Task directions
Starting at the first line of the material and ending at the line that contains "y-tick-label: 40,000 is", lay out those lines as a numbered list, omitting any blank lines.

Records from a data source
──────────────────────────────

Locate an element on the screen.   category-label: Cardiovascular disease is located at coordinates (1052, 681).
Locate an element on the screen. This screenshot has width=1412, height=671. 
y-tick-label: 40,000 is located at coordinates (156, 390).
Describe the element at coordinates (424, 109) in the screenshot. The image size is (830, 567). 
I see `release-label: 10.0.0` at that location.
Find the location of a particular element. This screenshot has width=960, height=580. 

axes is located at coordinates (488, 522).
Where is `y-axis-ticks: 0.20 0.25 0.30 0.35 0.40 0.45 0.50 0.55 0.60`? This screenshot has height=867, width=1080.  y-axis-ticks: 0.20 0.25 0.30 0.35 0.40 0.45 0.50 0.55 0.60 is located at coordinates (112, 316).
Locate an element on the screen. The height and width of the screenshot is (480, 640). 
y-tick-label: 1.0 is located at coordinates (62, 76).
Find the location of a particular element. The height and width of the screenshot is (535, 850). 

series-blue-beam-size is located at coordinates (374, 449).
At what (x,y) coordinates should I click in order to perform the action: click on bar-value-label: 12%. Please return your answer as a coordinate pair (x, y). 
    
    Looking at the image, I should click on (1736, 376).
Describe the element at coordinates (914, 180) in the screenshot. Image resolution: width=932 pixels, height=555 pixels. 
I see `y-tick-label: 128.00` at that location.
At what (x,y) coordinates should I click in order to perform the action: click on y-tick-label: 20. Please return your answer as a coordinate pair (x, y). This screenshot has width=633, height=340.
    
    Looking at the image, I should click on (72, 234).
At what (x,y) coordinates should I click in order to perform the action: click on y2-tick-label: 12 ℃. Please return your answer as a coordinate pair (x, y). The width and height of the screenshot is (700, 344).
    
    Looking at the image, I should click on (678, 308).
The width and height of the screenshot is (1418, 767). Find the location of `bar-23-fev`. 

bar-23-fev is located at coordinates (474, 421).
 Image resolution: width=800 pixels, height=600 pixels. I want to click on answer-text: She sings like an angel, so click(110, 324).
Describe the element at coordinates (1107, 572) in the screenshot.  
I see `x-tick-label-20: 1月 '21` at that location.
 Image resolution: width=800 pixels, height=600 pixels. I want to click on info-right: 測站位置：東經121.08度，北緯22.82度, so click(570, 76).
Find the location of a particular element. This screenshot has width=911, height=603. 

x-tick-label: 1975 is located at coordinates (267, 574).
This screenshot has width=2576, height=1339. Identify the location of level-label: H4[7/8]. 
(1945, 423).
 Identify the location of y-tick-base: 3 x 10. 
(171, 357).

──────────────────────────────

Response to the exercise
1. Locate an element on the screen.   category-label: Cardiovascular disease is located at coordinates (1052, 681).
2. Locate an element on the screen. This screenshot has width=1412, height=671. 
3. y-tick-label: 40,000 is located at coordinates (156, 390).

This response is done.